A trusted solution
CSV has been a reliable data transfer format for decades. Many vendors support it, it can be read with simple tools in a memory-efficient way, and humans can sanity-check it when things go wrong. It's not a bad choice for sending data to Faraday.
You can send us CSVs in the following ways:
Upload to Amazon S3.
Upload to Google Cloud Storage (GCS).
Upload via SFTP. We use AWS Transfer.
Key to success: same columns every time
The most important factor in a successful CSV Source with Faraday is every CSV has the same columns, every time. So, it's best to set up some sort of automation on your end to ensure that the file is exported the same way every time. If you can do this, then the data will be automatically ingested on our end with no human intervention.
How to upload different datasets via CSV: different folders
Most clients want to send us different datasets. With CSV, you can do that by having different folders inside your cloud bucket:
Inside of every folder, every file must have the same columns.
Acme wants to send customers, transactions, coupon codes, and product lists to Faraday.
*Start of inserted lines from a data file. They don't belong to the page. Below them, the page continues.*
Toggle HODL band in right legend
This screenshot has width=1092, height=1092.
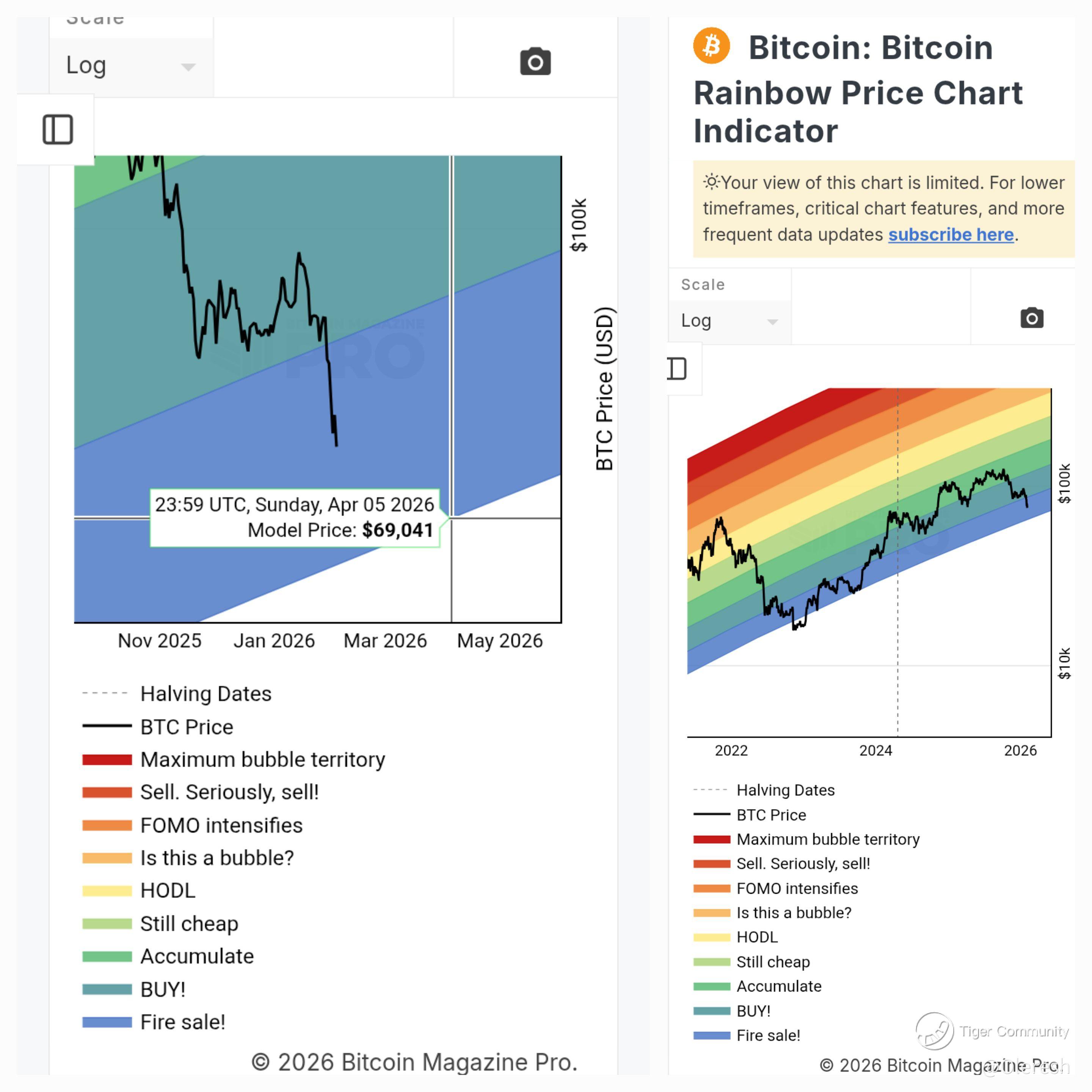click(x=757, y=937)
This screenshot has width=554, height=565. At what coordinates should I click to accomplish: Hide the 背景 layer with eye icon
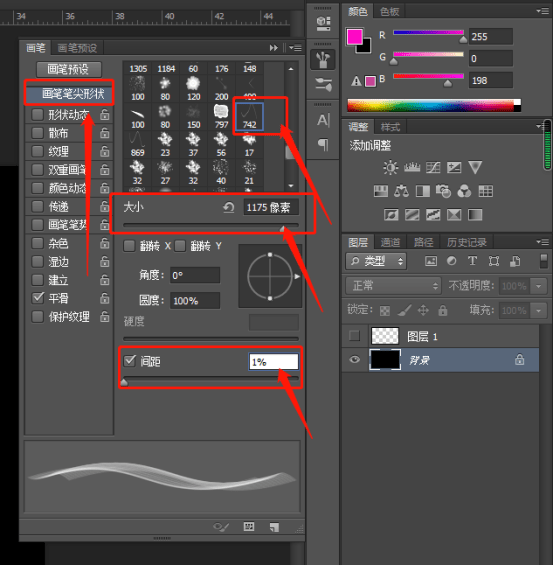point(355,359)
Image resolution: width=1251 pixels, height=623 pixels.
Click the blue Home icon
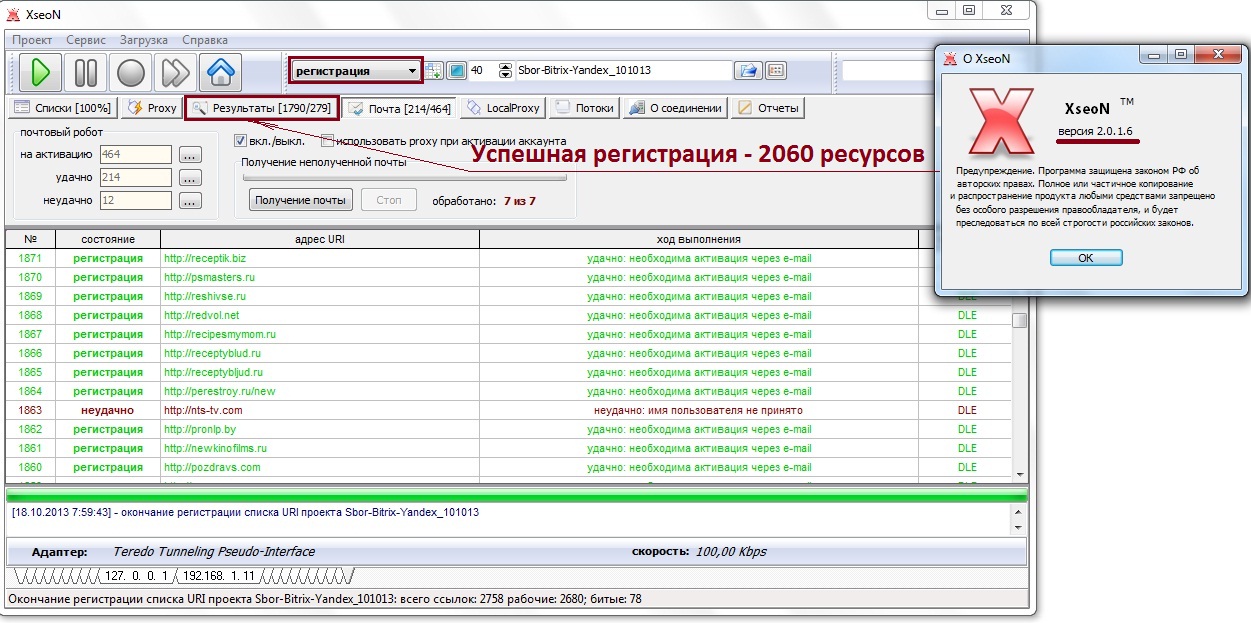[x=221, y=72]
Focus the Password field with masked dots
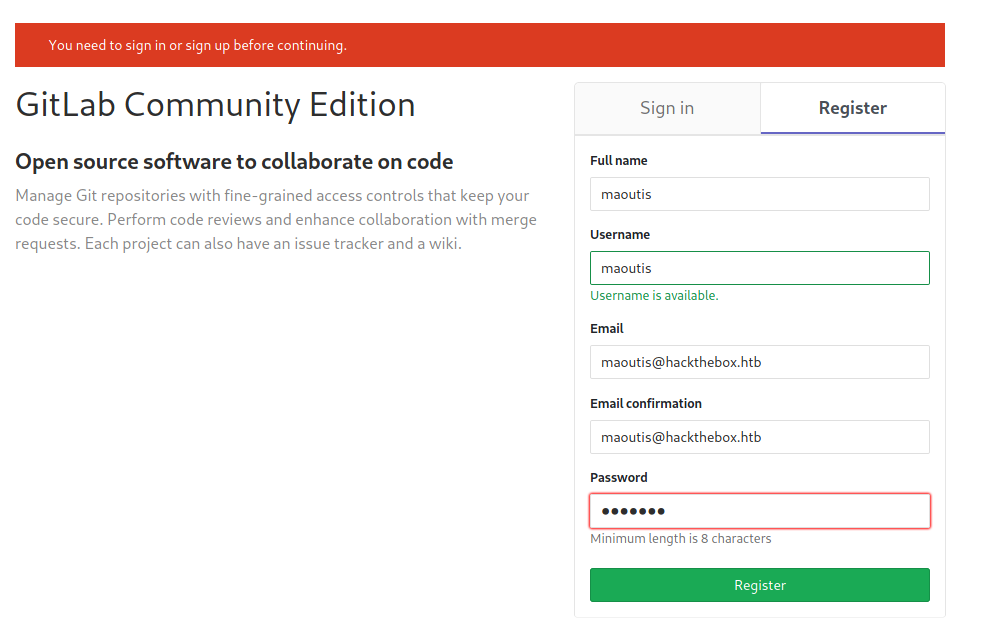This screenshot has width=983, height=643. tap(759, 511)
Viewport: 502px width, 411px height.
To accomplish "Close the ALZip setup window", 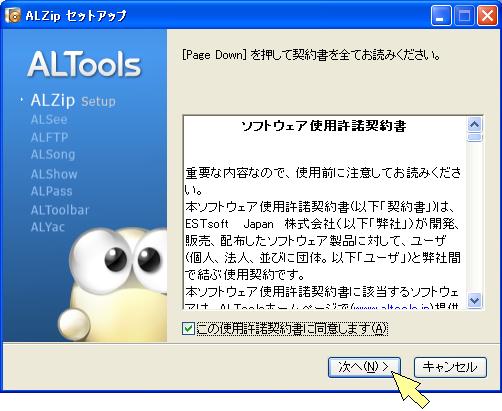I will tap(487, 15).
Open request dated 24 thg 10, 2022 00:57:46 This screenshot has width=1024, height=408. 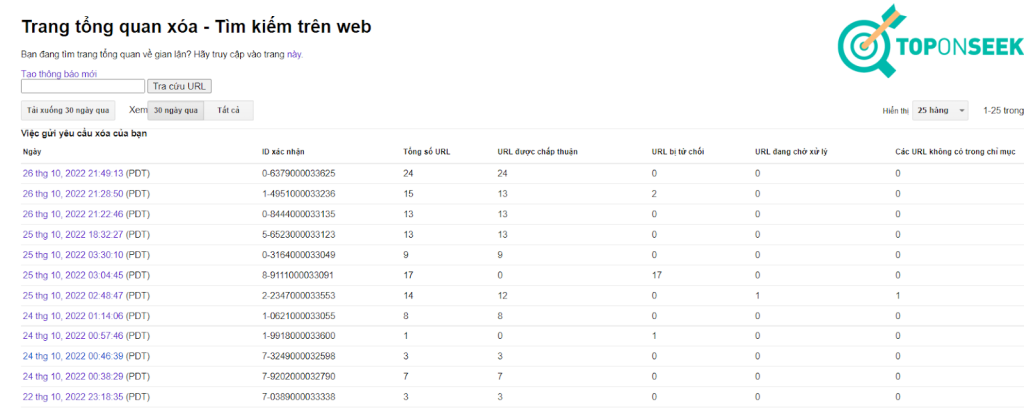click(72, 336)
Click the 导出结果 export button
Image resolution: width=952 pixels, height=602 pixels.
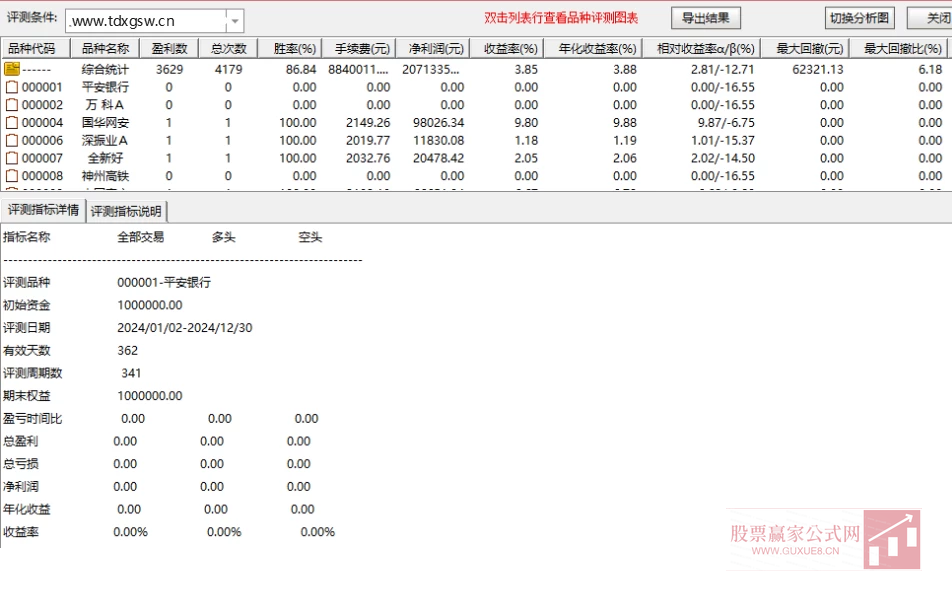[x=707, y=17]
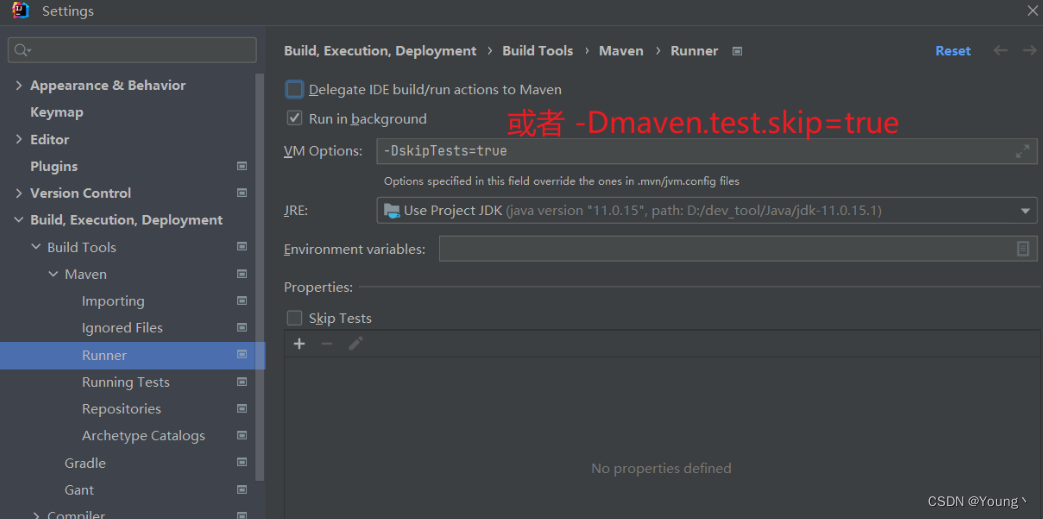Click the back navigation arrow
The width and height of the screenshot is (1043, 519).
tap(1000, 51)
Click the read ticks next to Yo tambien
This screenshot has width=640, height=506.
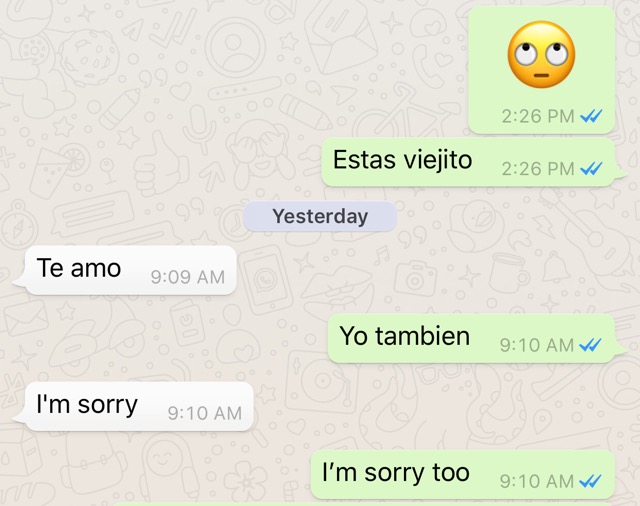(590, 345)
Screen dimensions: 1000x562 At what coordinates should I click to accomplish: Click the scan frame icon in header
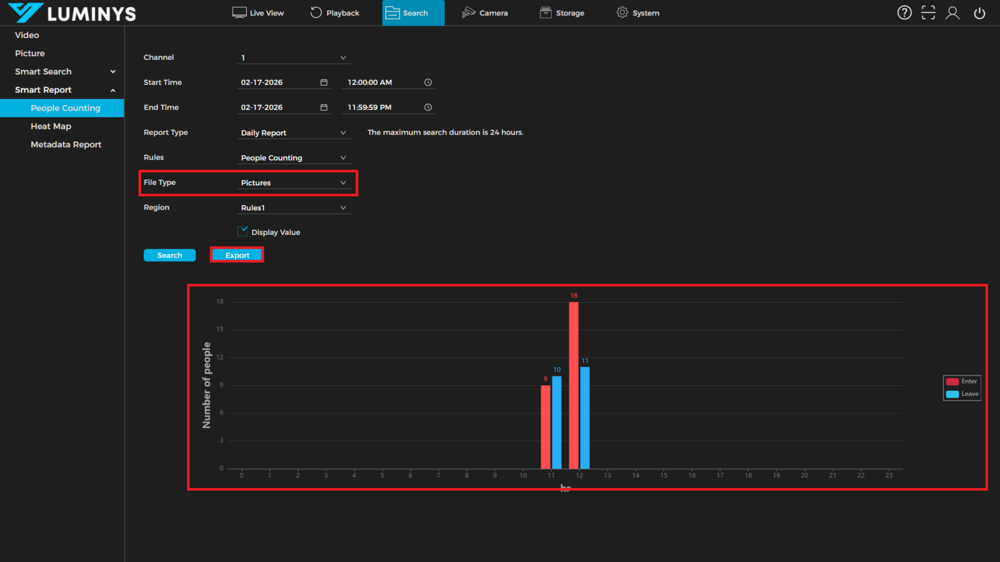click(x=928, y=13)
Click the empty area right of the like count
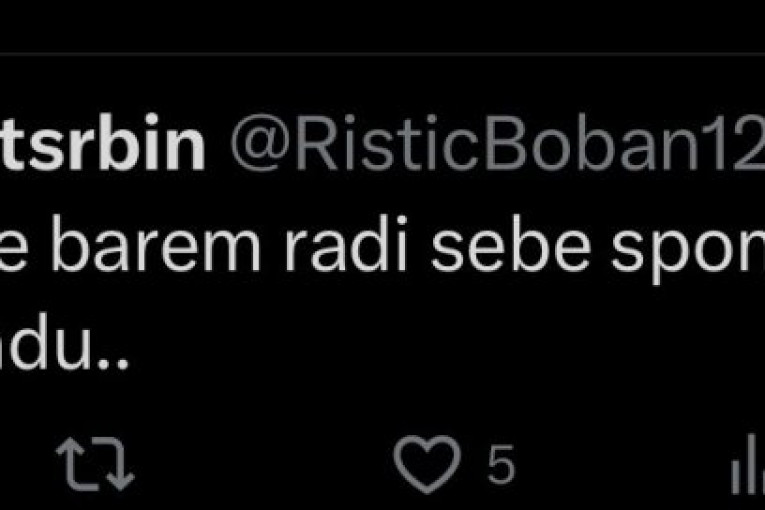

Either Faraday or Acme sets up an S3 bucket and gives the other party access.
Inside that bucket, we create multiple folders:
Acme sets up an automated export and upload of CSVs to these folders.
Acme or Faraday sets up one Source Table for each of these folders.
If this happens, then Acme's data will be synced continuously to Faraday's systems.
What data to include in the CSV
Please make sure to read What data Faraday expects. It will tell you what PII, dates, etc. we need and will help ensure your data ingestion will be as smooth as possible.
How to format CSVs
The first row should be headers
Dates in YYYY-MM-DD (aka ISO 8601)
Comma-delimited (not tab)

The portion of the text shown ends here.